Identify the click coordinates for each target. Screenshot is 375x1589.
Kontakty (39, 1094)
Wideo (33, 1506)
--
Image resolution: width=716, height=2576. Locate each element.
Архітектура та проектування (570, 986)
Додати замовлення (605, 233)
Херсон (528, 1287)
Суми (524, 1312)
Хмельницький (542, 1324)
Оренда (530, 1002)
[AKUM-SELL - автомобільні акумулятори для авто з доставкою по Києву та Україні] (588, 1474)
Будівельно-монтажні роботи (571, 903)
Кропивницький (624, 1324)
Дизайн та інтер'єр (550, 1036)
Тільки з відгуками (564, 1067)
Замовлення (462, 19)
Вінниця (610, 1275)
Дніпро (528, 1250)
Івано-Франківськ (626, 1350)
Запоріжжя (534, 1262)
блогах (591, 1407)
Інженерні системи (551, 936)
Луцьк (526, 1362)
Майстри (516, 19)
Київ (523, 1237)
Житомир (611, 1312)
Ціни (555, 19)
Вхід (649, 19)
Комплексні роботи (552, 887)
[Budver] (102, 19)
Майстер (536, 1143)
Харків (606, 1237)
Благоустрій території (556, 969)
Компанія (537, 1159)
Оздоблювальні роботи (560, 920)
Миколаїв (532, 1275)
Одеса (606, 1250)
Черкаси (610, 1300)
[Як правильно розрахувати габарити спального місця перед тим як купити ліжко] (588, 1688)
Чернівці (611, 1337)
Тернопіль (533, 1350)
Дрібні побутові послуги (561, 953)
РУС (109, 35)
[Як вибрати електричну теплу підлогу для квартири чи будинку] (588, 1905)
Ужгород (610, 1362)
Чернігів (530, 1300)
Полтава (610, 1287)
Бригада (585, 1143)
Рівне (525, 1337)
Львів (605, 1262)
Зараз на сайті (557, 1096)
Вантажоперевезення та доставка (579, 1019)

- **EXERCISE DESCRIPTION**
Select all lines in the listing that include the word "роботи".

- **OUTPUT OF THE TASK**
Будівельно-монтажні роботи (571, 903)
Комплексні роботи (552, 887)
Оздоблювальні роботи (560, 920)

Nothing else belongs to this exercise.